After the September 11 attacks on the WTC in 2001, security efforts became more prominent, and security checkpoints moved to the entrance of the Arch's visitor center. At the checkpoints, visitors are screened by magnetometers and x-ray equipment, devices which have been in place since 1997.
The Arch also became one of several U.S. monuments placed under restricted airspace during 2002 Fourth of July celebrations.
In 2003, 10-foot-long (3.0 m), 32-inch-high (81 cm), 4,100-pound (1,900 kg) movable Jersey barriers were installed to impede terrorist attacks on the Arch.
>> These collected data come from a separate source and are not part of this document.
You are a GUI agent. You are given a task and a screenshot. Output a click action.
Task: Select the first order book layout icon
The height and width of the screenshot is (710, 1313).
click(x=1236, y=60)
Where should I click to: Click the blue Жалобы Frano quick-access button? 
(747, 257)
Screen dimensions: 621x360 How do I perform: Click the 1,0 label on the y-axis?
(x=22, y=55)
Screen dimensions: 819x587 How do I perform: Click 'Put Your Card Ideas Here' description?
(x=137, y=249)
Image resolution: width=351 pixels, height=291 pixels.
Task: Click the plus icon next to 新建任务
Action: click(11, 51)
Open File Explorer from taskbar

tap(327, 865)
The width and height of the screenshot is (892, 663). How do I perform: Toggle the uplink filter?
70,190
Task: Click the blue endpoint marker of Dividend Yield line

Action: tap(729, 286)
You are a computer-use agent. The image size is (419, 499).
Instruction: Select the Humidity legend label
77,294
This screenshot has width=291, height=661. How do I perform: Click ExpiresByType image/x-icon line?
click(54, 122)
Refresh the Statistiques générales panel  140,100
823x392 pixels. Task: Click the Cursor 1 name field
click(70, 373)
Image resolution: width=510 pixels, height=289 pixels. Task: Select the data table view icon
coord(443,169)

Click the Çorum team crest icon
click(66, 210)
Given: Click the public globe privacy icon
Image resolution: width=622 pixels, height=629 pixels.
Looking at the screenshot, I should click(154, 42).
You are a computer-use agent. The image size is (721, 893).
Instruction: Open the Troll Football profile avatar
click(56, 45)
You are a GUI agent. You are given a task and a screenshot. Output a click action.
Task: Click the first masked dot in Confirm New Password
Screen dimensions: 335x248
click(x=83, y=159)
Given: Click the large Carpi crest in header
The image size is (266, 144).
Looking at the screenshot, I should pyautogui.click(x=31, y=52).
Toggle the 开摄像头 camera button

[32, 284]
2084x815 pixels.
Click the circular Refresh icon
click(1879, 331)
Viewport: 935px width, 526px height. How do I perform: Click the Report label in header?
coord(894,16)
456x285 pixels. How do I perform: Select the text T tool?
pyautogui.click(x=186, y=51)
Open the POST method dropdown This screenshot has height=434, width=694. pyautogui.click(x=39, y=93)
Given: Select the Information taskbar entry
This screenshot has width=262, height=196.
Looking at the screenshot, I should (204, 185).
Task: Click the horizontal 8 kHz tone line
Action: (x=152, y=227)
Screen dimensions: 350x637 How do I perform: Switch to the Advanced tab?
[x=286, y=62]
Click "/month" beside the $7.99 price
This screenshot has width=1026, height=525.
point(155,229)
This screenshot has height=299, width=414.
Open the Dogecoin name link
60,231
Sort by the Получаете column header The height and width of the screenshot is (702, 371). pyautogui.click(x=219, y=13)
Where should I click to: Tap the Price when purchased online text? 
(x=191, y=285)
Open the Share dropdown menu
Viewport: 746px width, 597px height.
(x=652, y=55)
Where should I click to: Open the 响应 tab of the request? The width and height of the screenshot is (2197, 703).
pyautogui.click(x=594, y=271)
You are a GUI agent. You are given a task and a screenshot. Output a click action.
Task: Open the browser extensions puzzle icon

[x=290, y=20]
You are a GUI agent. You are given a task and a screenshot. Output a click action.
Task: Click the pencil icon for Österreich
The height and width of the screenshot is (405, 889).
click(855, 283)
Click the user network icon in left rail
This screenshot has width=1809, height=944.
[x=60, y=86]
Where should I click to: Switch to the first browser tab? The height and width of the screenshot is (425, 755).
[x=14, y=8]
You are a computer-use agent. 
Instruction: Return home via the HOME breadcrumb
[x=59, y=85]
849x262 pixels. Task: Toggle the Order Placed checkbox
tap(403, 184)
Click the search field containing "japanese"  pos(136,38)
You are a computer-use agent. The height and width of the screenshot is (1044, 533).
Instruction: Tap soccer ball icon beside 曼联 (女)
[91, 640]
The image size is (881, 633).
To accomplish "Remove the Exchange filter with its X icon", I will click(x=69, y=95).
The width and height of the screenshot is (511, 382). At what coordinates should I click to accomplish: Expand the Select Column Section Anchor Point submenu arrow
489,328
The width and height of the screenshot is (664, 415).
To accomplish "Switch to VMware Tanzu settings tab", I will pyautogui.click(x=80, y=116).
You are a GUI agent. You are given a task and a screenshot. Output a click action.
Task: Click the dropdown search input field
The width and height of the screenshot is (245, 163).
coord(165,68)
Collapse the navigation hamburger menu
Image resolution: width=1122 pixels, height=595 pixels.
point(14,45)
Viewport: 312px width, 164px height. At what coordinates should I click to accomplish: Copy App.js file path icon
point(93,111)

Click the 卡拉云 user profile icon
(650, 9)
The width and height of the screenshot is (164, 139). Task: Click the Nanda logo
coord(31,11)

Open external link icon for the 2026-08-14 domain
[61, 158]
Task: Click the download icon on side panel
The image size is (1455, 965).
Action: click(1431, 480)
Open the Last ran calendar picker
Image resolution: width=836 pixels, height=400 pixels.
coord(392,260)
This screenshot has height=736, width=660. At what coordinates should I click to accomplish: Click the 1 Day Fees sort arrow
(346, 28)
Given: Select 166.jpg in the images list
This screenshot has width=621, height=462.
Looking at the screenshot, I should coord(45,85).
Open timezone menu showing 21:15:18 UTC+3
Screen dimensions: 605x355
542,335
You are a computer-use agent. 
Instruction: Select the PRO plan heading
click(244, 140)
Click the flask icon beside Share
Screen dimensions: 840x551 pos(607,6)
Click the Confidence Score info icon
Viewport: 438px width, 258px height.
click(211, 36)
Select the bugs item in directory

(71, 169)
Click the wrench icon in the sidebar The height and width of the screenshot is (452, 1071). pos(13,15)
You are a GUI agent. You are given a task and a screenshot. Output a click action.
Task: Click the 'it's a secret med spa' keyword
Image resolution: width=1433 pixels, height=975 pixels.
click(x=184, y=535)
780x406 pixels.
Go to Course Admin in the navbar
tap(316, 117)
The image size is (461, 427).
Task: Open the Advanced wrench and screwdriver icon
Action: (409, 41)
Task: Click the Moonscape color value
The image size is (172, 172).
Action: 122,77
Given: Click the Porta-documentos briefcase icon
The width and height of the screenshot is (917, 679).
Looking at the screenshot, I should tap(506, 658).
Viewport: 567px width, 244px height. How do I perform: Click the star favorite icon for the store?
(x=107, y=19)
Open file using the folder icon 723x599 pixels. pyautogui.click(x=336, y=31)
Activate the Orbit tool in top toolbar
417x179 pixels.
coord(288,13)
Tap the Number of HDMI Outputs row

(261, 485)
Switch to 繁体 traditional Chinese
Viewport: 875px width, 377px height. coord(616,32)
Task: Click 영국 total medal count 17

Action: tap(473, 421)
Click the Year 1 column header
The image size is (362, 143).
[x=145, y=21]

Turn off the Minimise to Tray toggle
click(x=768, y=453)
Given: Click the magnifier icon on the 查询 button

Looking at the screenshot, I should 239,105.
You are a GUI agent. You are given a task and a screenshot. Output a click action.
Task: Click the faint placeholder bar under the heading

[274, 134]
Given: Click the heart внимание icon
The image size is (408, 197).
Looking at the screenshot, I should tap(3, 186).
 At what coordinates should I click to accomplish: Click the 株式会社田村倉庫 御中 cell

Later that year, it was announced that these walls were to be replaced by concrete posts encased in metal to be more harmonious with the steel color of the Arch. The movable bollards can be manipulated from the park's dispatch center, which has also been upgraded.
In 2006, Arch officials hired a "physical security specialist," replacing a law enforcement officer. The responsibilities of the specialist include risk assessment, testing the park's security system, increasing security awareness of other employees, and working with other government agencies to improve the Arch's security procedures.
Symbolism and Culture
Built as a monument to the westward expansion of the United States, the Arch is said to typify:
"The pioneer spirit of the men and women
who won the West, and those of a latter
day to strive on other frontiers."
On the 14th. December 2003, Robert W. Duffy wrote in the St. Louis Post-Dispatch:
"The Gateway Arch packs a significant symbolic
wallop just by standing there. But the Arch has a
mission greater than being visually affecting.
Its shape and monumental size suggest movement
through time and space, and invite inquiry into the
complex, fascinating story of America's national
expansion."
The Arch has become the iconic image of St. Louis, appearing in many parts of city culture. In 1968, three years after the monument's opening, the St. Louis phone directory contained 65 corporations with "Gateway" in their title and 17 with "Arch".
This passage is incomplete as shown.